**DESCRIPTION OF THE TASK:** Everything from the first line of the entries through the line containing "Given: Click the gift icon in the icon rail" is to be retyped exactly, and nothing beyond it.

**RECORDS TO PROCESS:**
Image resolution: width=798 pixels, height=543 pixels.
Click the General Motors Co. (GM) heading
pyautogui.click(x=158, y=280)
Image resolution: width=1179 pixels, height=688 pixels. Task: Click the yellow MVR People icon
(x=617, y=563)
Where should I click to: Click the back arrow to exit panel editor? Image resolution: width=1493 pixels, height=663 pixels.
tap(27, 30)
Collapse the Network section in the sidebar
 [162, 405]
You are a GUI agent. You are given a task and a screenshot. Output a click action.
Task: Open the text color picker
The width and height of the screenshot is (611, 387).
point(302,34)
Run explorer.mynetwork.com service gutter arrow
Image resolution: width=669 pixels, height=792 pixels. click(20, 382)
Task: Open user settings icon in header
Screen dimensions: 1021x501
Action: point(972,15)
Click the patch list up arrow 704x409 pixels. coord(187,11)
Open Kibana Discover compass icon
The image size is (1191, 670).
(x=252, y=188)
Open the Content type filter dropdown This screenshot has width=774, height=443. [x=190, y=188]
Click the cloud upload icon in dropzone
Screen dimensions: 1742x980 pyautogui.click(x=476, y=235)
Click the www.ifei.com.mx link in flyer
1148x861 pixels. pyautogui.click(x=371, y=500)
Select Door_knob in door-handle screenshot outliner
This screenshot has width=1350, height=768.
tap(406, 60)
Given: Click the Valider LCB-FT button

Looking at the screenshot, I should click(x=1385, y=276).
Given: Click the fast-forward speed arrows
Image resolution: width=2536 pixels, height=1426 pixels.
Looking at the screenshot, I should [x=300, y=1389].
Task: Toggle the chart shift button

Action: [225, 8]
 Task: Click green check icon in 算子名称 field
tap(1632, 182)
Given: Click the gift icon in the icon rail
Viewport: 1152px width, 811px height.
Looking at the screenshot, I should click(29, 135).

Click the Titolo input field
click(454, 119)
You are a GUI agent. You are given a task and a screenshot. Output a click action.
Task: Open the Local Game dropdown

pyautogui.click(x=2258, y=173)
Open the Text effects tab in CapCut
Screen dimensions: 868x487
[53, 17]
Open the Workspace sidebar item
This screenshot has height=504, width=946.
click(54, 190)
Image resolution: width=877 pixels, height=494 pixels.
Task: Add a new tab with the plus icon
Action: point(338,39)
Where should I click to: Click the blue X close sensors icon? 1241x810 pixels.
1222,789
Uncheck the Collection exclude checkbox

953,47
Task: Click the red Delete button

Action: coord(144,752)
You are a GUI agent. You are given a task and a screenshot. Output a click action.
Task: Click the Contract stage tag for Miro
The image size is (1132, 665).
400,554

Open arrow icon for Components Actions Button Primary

**SOLUTION BELOW:**
Image resolution: width=798 pixels, height=543 pixels.
Click the General Motors Co. (GM) heading
pyautogui.click(x=158, y=280)
Image resolution: width=1179 pixels, height=688 pixels. Task: Click the yellow MVR People icon
(x=617, y=563)
Where should I click to: Click the back arrow to exit panel editor? Image resolution: width=1493 pixels, height=663 pixels.
tap(27, 30)
Collapse the Network section in the sidebar
 [162, 405]
You are a GUI agent. You are given a task and a screenshot. Output a click action.
Task: Open the text color picker
The width and height of the screenshot is (611, 387).
point(302,34)
Run explorer.mynetwork.com service gutter arrow
Image resolution: width=669 pixels, height=792 pixels. click(20, 382)
Task: Open user settings icon in header
Screen dimensions: 1021x501
Action: point(972,15)
Click the patch list up arrow 704x409 pixels. coord(187,11)
Open Kibana Discover compass icon
The image size is (1191, 670).
(x=252, y=188)
Open the Content type filter dropdown This screenshot has width=774, height=443. [x=190, y=188]
Click the cloud upload icon in dropzone
Screen dimensions: 1742x980 pyautogui.click(x=476, y=235)
Click the www.ifei.com.mx link in flyer
1148x861 pixels. pyautogui.click(x=371, y=500)
Select Door_knob in door-handle screenshot outliner
This screenshot has width=1350, height=768.
tap(406, 60)
Given: Click the Valider LCB-FT button

Looking at the screenshot, I should click(x=1385, y=276).
Given: Click the fast-forward speed arrows
Image resolution: width=2536 pixels, height=1426 pixels.
Looking at the screenshot, I should [x=300, y=1389].
Task: Toggle the chart shift button

Action: [225, 8]
 Task: Click green check icon in 算子名称 field
tap(1632, 182)
Given: Click the gift icon in the icon rail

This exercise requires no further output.